We’re thrilled to welcome Dr. Hunter Gehlbach from the Harvard Graduate School of Education to the Panorama Education team. A leading educational psychologist, Dr. Gehlbach will lead Panorama’s survey design work while fostering best practices in survey methodology and measurement for the education community.
Dr. Gehlbach will continue to hold his position as associate professor at Harvard University’s Graduate School of Education where his research focused on applying social psychological principles to educational challenges. Previously, he taught high school social studies in Pennsylvania.
As Director of Research at Panorama Education, Dr. Gehlbach will also advise product development, helping to design strategies that teachers can use to enhance their teaching practice. A long time friend to Panorama Education, Dr. Gehlbach has already collaborated on the Panorama Student Survey, which was unveiled publicly for use by educators last month.
We sat down with Hunter to learn about his interests in survey design, teaching, and his most memorable vacation:
What are your hopes for working with Panorama on survey design?
The most important thing for me is that teachers can use the results from our surveys to become better teachers. As a former teacher myself, I think a great deal of focus has shifted towards a narrow subset of the outcomes that we care about--but I truly believe that asking the right questions through a high quality survey tool can provide tremendous feedback for teacher growth.

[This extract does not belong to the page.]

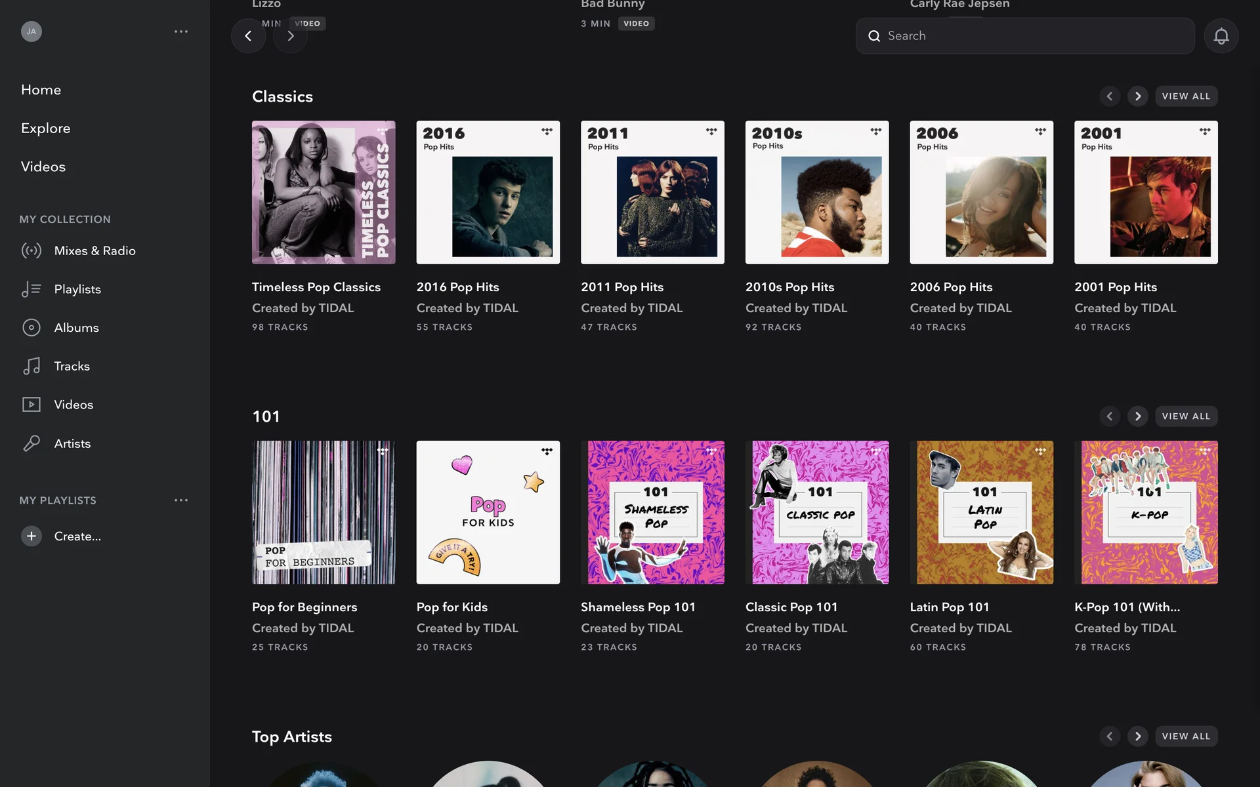Open Playlists in My Collection
1260x787 pixels.
click(x=77, y=289)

How did the Panorama Student Survey collaboration develop?
I had long been interested developing a set of survey measures that both (a) provided teachers with feedback to help them improve and (b) assessed a wider array of student outcomes than is typically prioritized. However, other projects always pushed this interest to the back-burner.
But when Panorama was enthusiastic about these two goals, saw eye-to-eye with me about wanting the measures to be publicly available to all schools, and was willing to partner with our research team to support a rigorous survey development process, the foundation for a very productive collaboration was established. Since then, I’ve wanted to build upon these efforts and directing research with Panorama is a great fit.

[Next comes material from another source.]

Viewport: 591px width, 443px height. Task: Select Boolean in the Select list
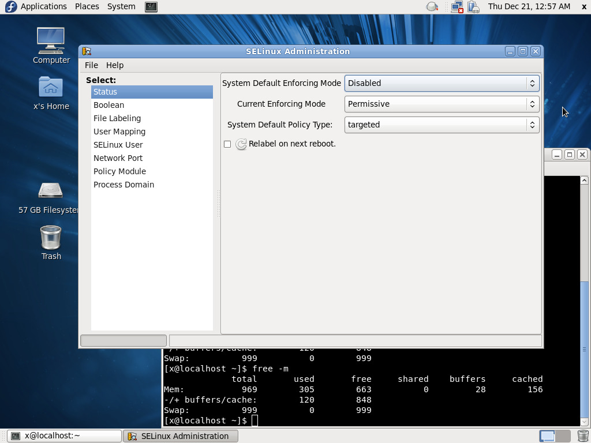(109, 105)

Why are you interested in measuring student perceptions through surveys?
One of the things that I’m most excited about with Panorama putting these measures out into the public domain is the range of topics addressed by the measures. In other words, the Panorama Student Survey covers so many critical facets of teaching and such an array of student outcomes, I think it will help others to recalibrate what we care most about in education.
For example, most policy-makers today focus a lot on assessment and test scores. However, for a student who is deciding whether or not to drop out of school, it suddenly seems much more important to care about that student’s relationships with teachers, valuing of the subject matters in his or her classes, and sense of belonging at school than what test score the student received on a single assessment.

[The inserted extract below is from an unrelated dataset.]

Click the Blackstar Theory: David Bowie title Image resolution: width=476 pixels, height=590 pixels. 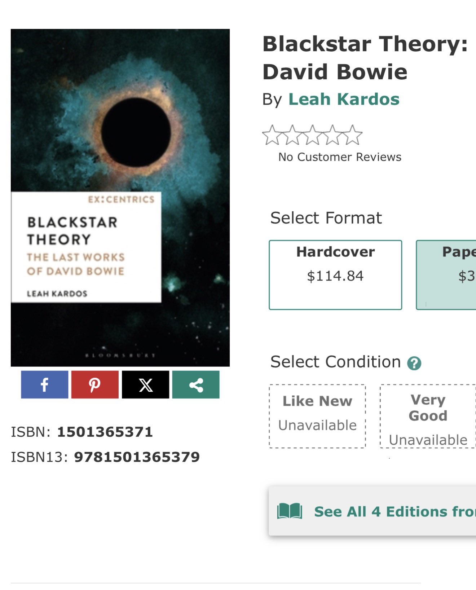(365, 58)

In all, I believe the measures coming out of our research with Panorama will help expand the range of what outcomes we want to focus on in education. That’s what we hope to measure and that’s why I’m equally thrilled to join the Panorama team.
What's been your most memorable vacation trip?
This summer, my family traveled to Yellowstone and Glacier National Parks. I experienced some of our country's most amazing natural landscapes and wildlife through the eyes of my young children.